Judging by a congressional hearing on Tuesday morning, whatever EPA decides will further fire up debate between those who think the RFS is a giveaway to corn-producing states and others who say it’s a valuable tool in reducing greenhouse gas emissions and reliance on oil.
“What we need to drive ‘competition in the marketplace’ is access to the marketplace that we are not going to get unless we have either the RFS or we break up the oil companies, which I don’t think is very politically popular,” said Brooke Coleman, executive director of the Advanced Biofuels Business Council, which wants to keep the standard in place.
“I just can’t believe what I just heard in this hearing room,” said one of the harshest critics of the RFS, Charlie Drevna, distinguished senior fellow at the Institute for Energy Research. “Mr. Coleman keeps on talking about this grand conspiracy [of] big oil trying to stop penetration into the market. The reality of the situation is … [oil producers regardless of size] do not control anything to do with the market.”

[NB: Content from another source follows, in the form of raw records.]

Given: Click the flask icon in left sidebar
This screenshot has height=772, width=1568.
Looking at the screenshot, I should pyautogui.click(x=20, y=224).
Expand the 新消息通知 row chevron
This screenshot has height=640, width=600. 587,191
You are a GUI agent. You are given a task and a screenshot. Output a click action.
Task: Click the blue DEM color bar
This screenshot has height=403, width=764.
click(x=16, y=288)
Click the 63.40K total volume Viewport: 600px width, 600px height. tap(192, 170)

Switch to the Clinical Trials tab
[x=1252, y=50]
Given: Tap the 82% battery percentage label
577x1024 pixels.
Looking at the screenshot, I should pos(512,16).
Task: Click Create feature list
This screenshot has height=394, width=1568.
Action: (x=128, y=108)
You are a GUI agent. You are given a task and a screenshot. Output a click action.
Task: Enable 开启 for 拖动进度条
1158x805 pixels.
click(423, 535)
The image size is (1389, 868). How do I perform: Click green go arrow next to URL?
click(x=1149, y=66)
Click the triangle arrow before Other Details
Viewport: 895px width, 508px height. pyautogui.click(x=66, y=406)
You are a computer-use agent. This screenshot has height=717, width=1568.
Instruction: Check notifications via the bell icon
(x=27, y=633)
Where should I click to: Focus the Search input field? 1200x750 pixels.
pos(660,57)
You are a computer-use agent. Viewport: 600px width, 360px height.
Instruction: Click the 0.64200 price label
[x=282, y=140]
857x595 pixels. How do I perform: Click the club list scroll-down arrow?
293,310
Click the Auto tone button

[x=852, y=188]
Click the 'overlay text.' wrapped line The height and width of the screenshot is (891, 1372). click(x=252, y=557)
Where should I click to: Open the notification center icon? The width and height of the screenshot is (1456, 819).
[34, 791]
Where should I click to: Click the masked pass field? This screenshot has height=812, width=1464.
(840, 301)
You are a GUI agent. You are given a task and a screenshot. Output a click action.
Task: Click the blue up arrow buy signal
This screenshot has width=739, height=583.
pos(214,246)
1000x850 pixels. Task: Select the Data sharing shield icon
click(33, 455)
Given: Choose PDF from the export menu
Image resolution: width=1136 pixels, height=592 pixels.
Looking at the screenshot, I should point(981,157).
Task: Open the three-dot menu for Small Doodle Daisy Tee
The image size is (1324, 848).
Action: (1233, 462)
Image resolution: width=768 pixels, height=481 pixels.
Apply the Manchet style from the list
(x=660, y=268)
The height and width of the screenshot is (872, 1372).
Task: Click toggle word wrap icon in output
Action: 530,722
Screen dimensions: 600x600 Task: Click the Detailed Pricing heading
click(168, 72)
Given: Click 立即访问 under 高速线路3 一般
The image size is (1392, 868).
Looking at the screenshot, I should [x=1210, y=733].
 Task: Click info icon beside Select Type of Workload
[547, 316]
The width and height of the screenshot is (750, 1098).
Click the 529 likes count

The back and forth highlighted a two-hour hearing of the subcommittees on oversight and environment in the House Committee on Science, Space and Technology that looked at a 10-year review of the costs and benefits of the RFS.
First instituted in 2005 and then bolstered by legislation in 2007, the RFS requires that ethanol gets blended into the nation’s gasoline supply.
The vast majority of the ethanol getting blended is corn-based.
An increasing amount of ethanol was supposed to come from other sources, such as cellulosic biofuels — which come from organic and nonfood material such as switchgrass, wood chips and corn stalks— and biomass, but those markets have been slow to expand.
In the meantime, the energy landscape has changed since 2005.
Thanks in large part to the domestic boom in crude oil through developments in hydraulic fracturing and horizontal drilling techniques, the nation is consuming less foreign oil. More gas-efficient cars have led to drivers consuming less gas than expected when the RFS was created.
Earlier this year, the Obama administration and EPA proposed reducing the amount of ethanol that’s mandated from 22.25 billion gallons in 2016 to 17.4 billion gallons.
The proposal is expected to be finalized Nov. 30.
A likely reduction has upset the biofuels industry, but it has also not silenced critics of the RFS, who say Congress should get rid of the standard altogether.